Ahora todo eso, esencial, parece haber perdido importancia. Porque volvieron, sí, las oscuras golondrinas a los balcones de nuestros aplausos. Y vimos ciervos y cabras y jabalíes y toda clase de pájaros que recuperaban algo de paz y de espacio usurpado. Pero, después, volvieron también los aguiluchos. No los del aire, ojalá. Volvieron los aguiluchos negros de las banderas fascistas. En plena pandemia aún, cuando la mayoría de las personas seguía respetando las normas del confinamiento, aguantando el tirón emocional, económico, laboral, haciendo un esfuerzo insólito de sensatez, esos aguiluchos de trapo han tomado las calles como viles oportunistas, jaleados por políticos sin escrúpulos a quienes no importan ni la salud ni los muertos, los mismos políticos que hicieron negocio con la sanidad pública, los mismos políticos de los mismos partidos que talan árboles para favorecer a sus amigos empresarios del granito, los que desprecian a la ciudadanía porque se sienten clase privilegiada, maleducados, agresivos, los que ponen en peligro la salud y la paz.
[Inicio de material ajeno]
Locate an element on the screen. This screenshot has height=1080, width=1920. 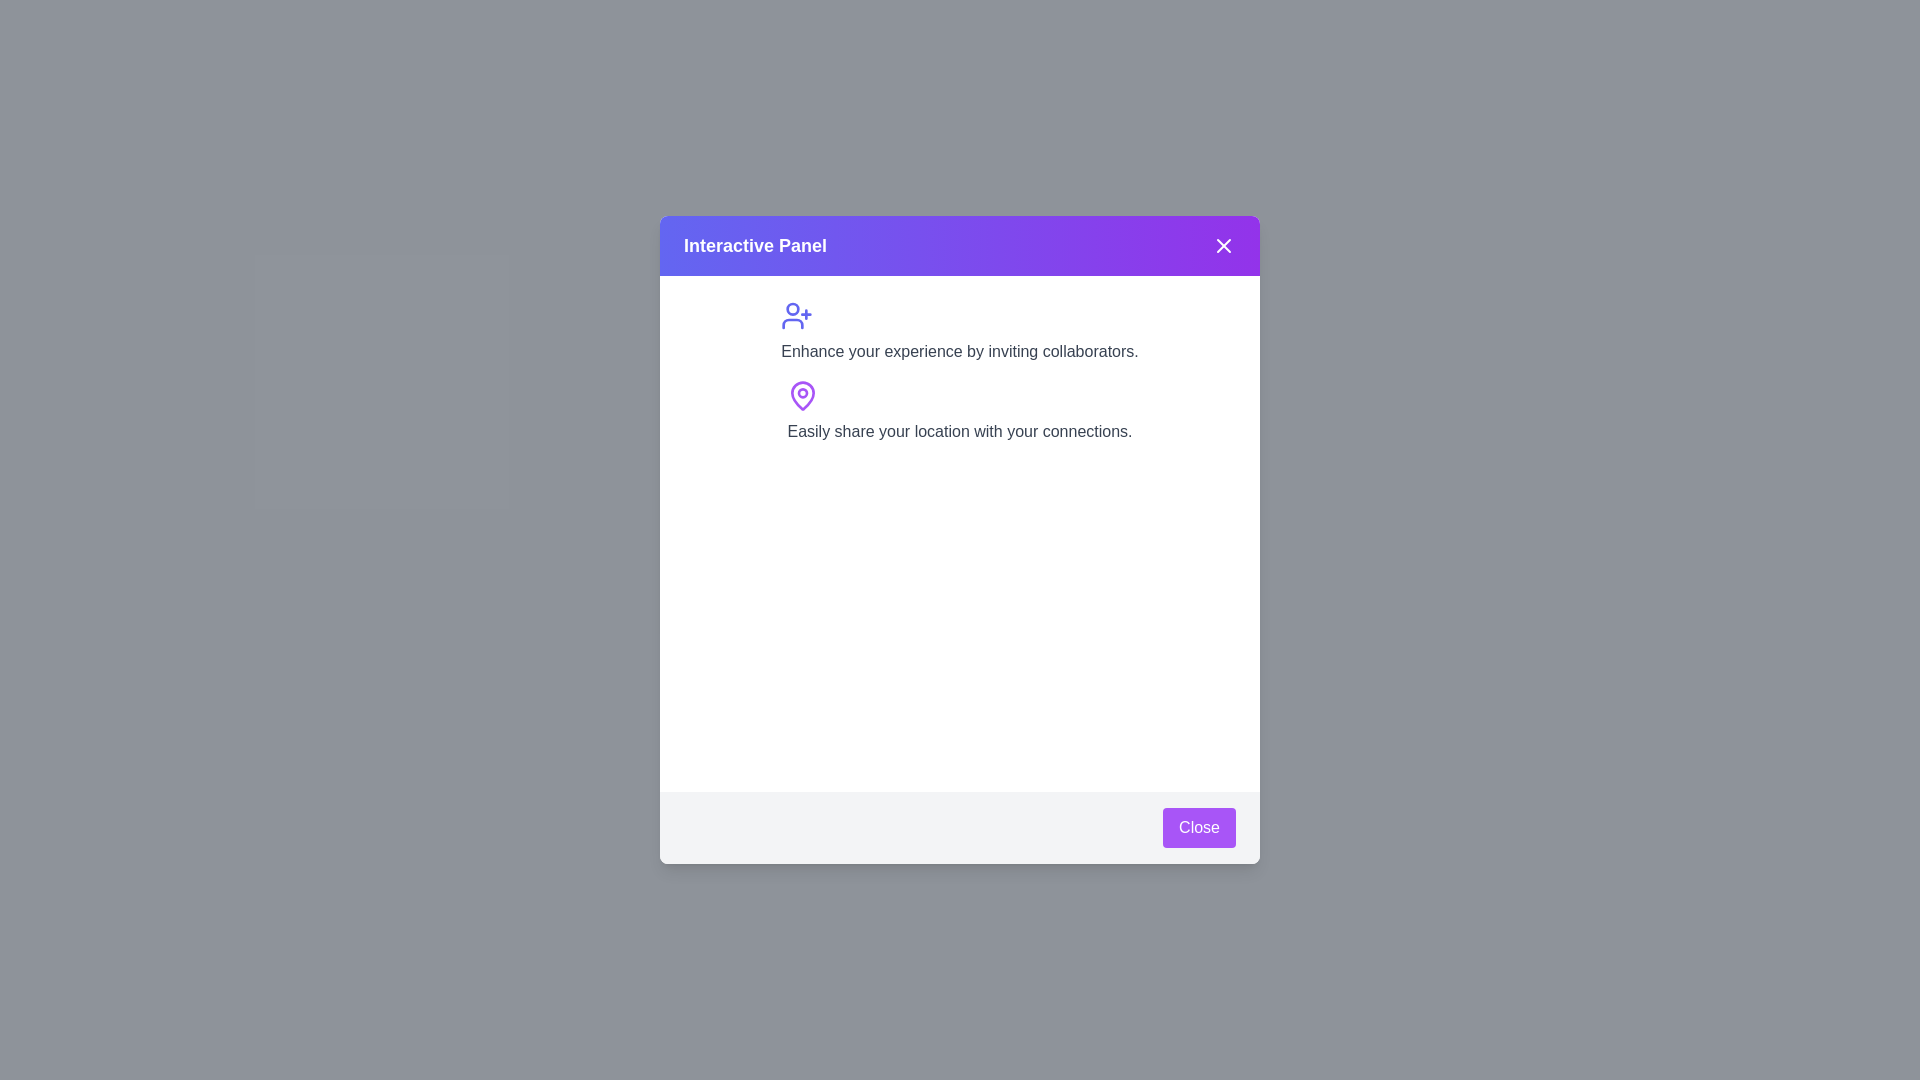
the text block that reads 'Easily share your location with your connections.' which is accompanied by a purple map pin icon, located below the title text 'Enhance your experience by inviting collaborators.' is located at coordinates (960, 411).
Ni siquiera habíamos llegado a esa nueva normalidad a la teníamos que acostumbrarnos, cuando la más vieja, la más rancia, la más caduca normalidad ha vuelto a las calles y a las redes sociales y a los medios de comunicación y ha renaturalizado su relato de odio. Si aquellas hierbas que crecían entre los adoquines mientras solo había enfermedad y silencio nos hicieron soñar con un profundo cambio, estos Atilas con capa rojigualda nos devuelven al pasado más oscuro. Por supuesto, esta pandemia no servirá para aquel cambio de paradigma, aquella era quimérica. Porque ellos solo estaban al acecho. Y por donde ellos pasan no vuelve a crecer la hierba. Mucho menos la de aquella vana ilusión. Qué poco dura la dicha en la casa del pobre.